Mr. Weber became the Company’s President and Chief Operating Officer on November 3, 2010.   From 2008 until joining the Company in November 2010 Mr. Weber was Executive Vice President, Corporate Development & Chief Financial Officer of Home Care Delivered, Inc. Home Care Delivered provides home medical supplies delivered directly to the patient’s door and offers billing and claims filing services for patients with Medicare, Medicaid and other insurance plans. Previously Mr. Weber held leadership positions as Managing Partner of Hollymeade Group, LLC, a real estate investment firm from 2003 to 2008; President of Hollymeade Land Services, LLC, an excavation company from 2005 to 2008; President & CEO of Whitlock eBusiness Solutions, a business-focused technology consulting company from 2001 to 2003; Chief Operating Officer, strategic planning officer and legal officer of homebytes.com incorporated, a nationally licensed real estate brokerage company from 1999 to 2001; and Vice President-Business Development and chief legal, human resources & administrative officer for Walco International, Inc., a national distributor of pharmaceuticals and other products from 1997 to 1999. Prior to that Mr. Weber practiced corporate law for 12 years as a partner at McGuire Woods and associate at Sullivan & Cromwell where he specialized in corporate finance, mergers & acquisitions, banking and general corporate matters. Mr. Weber is a member of the board of directors, Chairman of the Compensation Committee and member of the Audit Committee of Optical Cable Corporation, a manufacturer of fiber optic and copper data communication cabling (NASDAQ Global Markets symbol: OCCF).  Mr. Weber earned his MBA from The College of William and Mary; his law degree from the University of Virginia, and his undergraduate degree from Cornell University.
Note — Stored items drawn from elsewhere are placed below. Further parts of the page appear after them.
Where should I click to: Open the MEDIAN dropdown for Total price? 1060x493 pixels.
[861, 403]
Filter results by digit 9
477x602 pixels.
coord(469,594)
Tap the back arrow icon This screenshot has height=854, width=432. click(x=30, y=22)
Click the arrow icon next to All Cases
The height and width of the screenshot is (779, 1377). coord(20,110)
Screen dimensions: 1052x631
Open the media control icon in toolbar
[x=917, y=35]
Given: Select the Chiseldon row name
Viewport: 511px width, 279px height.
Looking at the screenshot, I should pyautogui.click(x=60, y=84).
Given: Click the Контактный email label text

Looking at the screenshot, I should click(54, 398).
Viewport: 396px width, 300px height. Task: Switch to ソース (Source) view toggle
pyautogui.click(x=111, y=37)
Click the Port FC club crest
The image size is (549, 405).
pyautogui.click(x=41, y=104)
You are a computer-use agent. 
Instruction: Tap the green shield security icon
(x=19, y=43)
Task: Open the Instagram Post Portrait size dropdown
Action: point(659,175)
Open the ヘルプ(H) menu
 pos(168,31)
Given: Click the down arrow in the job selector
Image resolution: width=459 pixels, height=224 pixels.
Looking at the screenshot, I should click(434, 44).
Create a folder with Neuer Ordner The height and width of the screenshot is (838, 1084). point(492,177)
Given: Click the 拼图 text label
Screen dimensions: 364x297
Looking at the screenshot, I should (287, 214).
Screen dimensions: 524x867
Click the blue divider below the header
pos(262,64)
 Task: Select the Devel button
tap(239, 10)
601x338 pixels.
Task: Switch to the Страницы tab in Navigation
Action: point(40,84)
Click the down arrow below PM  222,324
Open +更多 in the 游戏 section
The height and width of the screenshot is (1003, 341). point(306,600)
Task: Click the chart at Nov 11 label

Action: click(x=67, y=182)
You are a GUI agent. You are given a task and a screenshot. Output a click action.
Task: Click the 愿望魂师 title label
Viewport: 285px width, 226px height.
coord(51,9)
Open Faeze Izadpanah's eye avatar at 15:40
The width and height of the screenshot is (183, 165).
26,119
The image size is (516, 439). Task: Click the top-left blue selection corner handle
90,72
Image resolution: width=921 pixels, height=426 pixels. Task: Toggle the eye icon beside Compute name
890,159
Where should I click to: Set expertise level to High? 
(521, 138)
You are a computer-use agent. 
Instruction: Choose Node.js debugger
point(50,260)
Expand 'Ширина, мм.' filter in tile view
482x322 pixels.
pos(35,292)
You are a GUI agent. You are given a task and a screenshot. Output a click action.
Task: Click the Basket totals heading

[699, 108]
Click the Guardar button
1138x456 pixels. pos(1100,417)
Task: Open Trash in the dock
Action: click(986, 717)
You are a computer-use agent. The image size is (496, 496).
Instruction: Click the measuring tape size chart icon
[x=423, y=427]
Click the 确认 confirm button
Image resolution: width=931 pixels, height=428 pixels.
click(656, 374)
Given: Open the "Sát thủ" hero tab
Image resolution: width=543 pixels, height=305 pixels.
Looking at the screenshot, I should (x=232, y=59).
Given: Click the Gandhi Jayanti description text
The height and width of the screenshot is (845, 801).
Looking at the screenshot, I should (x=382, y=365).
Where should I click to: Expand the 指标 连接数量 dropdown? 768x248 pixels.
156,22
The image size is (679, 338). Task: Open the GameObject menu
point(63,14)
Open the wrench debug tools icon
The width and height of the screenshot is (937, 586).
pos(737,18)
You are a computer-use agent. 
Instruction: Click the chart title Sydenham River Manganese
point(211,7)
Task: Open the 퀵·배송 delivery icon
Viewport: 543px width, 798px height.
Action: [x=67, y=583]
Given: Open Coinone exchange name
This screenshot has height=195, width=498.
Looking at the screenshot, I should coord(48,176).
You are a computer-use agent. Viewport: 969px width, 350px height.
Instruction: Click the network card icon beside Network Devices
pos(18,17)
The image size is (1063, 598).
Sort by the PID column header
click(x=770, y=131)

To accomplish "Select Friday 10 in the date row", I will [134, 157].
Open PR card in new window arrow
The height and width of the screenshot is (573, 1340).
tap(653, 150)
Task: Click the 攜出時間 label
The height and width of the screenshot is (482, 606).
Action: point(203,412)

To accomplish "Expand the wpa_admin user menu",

During each of the years ended December 31, 2009 and 2008, and from January 1, 2010 through the date hereof, the Company did not enter into any transactions with Mr. Weber or any related parties of which Mr. Weber is affiliated.

A copy of the Agreement is attached as Exhibit 99.1 hereto.
 
In connection therewith, William Hawkins will be offered the position of President of Global Operations.
 


 Item 9.01      Financial Statements and Exhibits.

(d)      Exhibits

The following exhibits are filed in accordance with the provisions of Item 601 of Regulation S-K:
     
Exhibit No.
 
Exhibit Description
99.1
 
Employment agreement between Document Capture Technologies, Inc. and Craig Weber dated November 3, 2010 
99.2
 
Press Release dated November 11, 2010 issued by Document Capture Technologies, Inc.
 
SIGNATURES
 
Pursuant to the requirements of the Securities Exchange Act of 1934, Document Capture Technologies, Inc. has duly caused this report to be signed on its behalf by the undersigned thereunto duly authorized.
 
  Document Capture Technologies, Inc.